Another picker on the dump, Michael Carter, said the closure of the facility will only place them in an economic fallout.
"We nuh waah go trouble nutten fi nobody," said the 47-year-old father of two.
He told THE STAR that he makes his way to the dump from as early as 5:30 a.m. daily, searching for trash to turn into cash.
"A just the dump mi know about, and mi never do a next work inna mi life. If yuh can work hard you can make all a $50,000 or more a week time," said Carter, his hands blackened from sorting through waste for anything of value.
Yesterday, he sold enough plastic to buy shoes for his children who attend high school.
"If dem stop my food it a guh hurt mi really bad, because a it mi send mi pickney dem go school out of," he said.
Heaps of plastic containers, broken televisions, fans, Jacuzzis, metal and loom were observed in the vicinity where Carter sat, awaiting the arrival of a truck.
That is more cash!
"Mi get up early and go collect metal and loom and just about any other thing of value," he said. "If yuh nuh go out early, you may not get anything because is a lot of people out there.
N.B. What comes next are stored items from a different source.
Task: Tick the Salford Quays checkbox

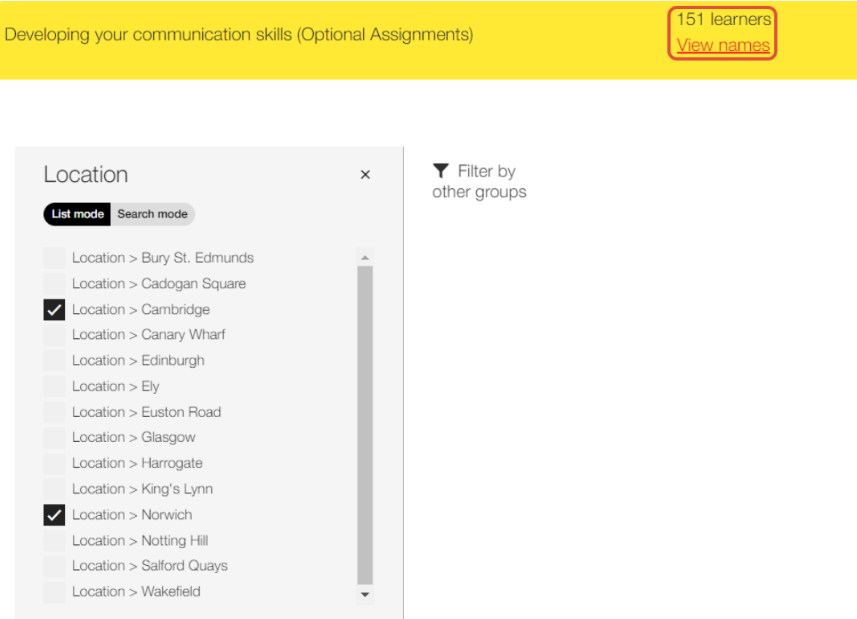Action: tap(54, 566)
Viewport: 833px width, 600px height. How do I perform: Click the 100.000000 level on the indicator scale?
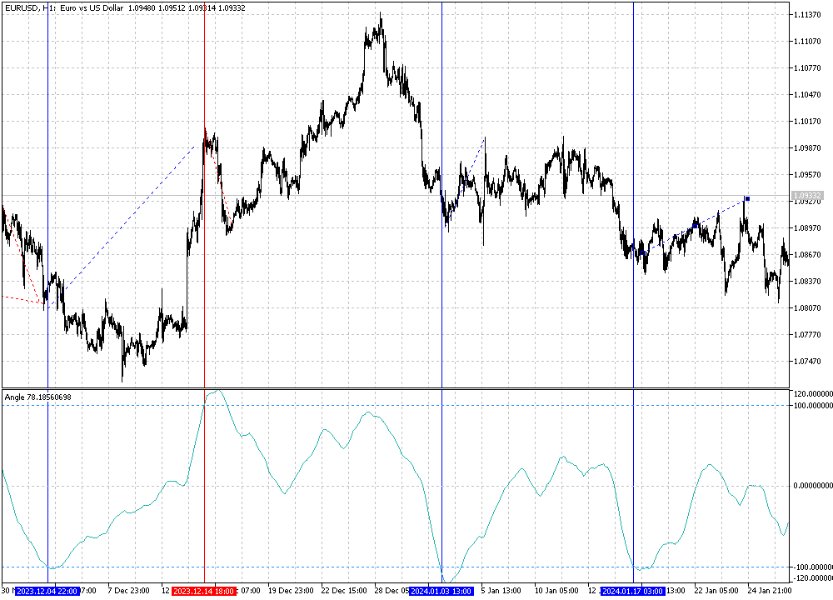tap(812, 405)
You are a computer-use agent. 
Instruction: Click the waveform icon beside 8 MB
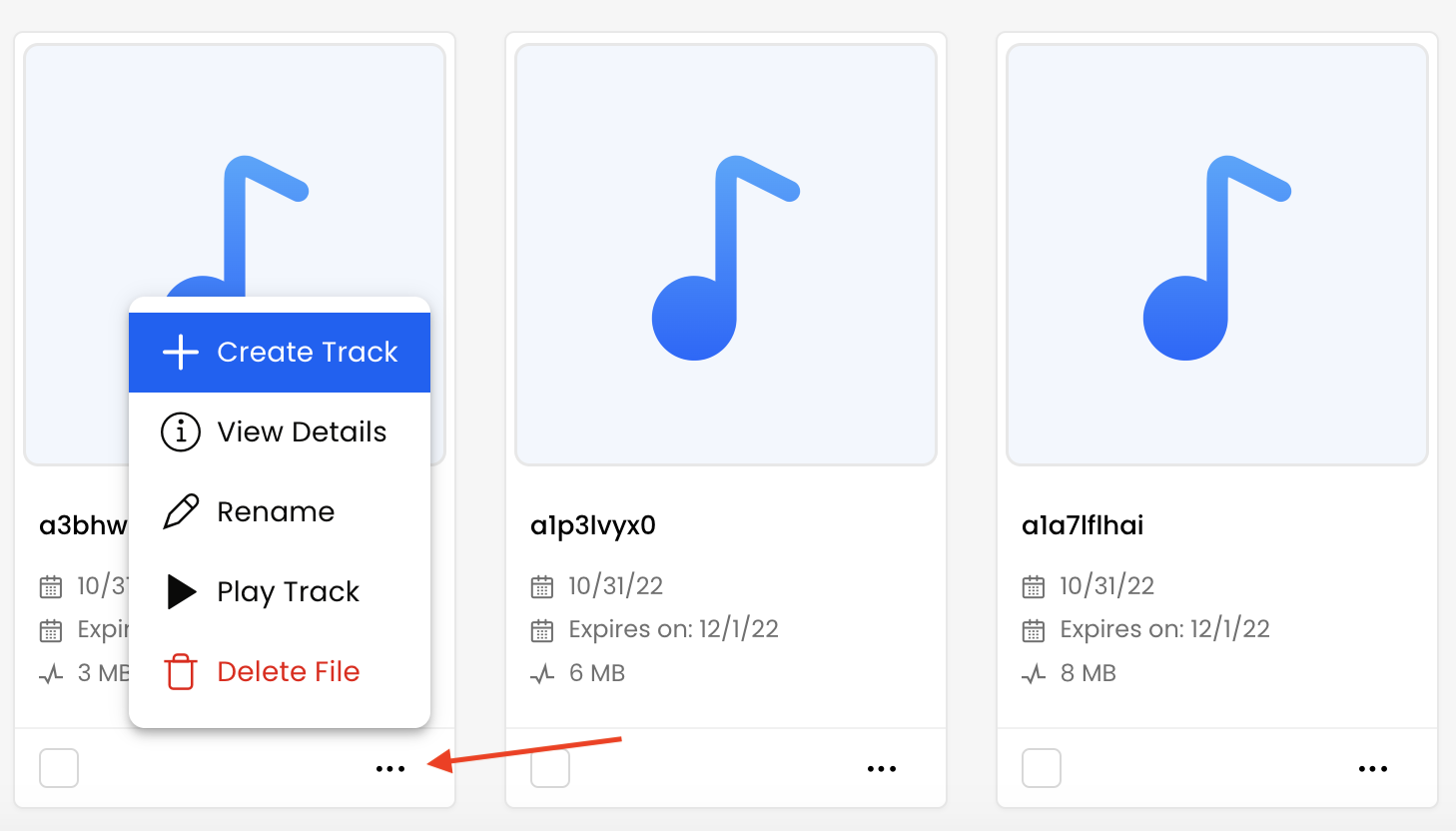click(1034, 674)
Whenever dem close di dump, dem a go mash we up," he said.
Nearby, Karen Breakenridge washes salvaged bottles for recycling. For her, the dump is part of a major economic ecosystem.
"They call it garbage but we call it an industry because that is what it is to us. I have been working the dump for about six years and it make ends meet. If the government close it, we gonna be affected very badly," she said.
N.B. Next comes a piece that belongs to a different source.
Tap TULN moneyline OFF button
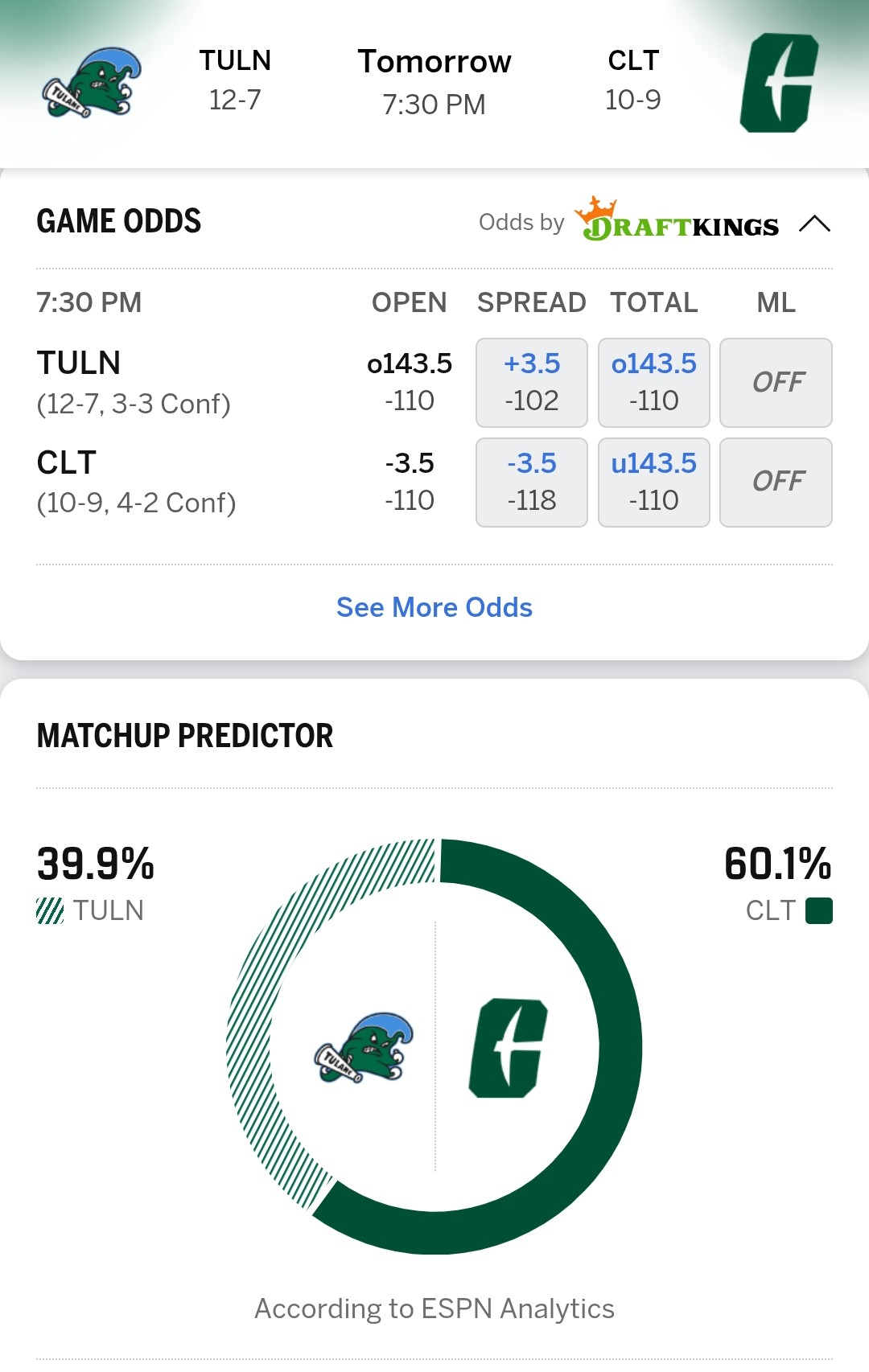The height and width of the screenshot is (1372, 869). pyautogui.click(x=776, y=382)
Even those who don't work directly at Riverton are worried. Barry G, whose dwelling is located a stone's throw from the dump, knows of its importance to persons' economic stability.
"If it close, a wickedness a guh gwane, because a it the yute dem eat and survive off," Barry G said.
"Nuff a di yute dem buy dem truck and car from it, so when dem close down the dump, what dem leave dem to do?"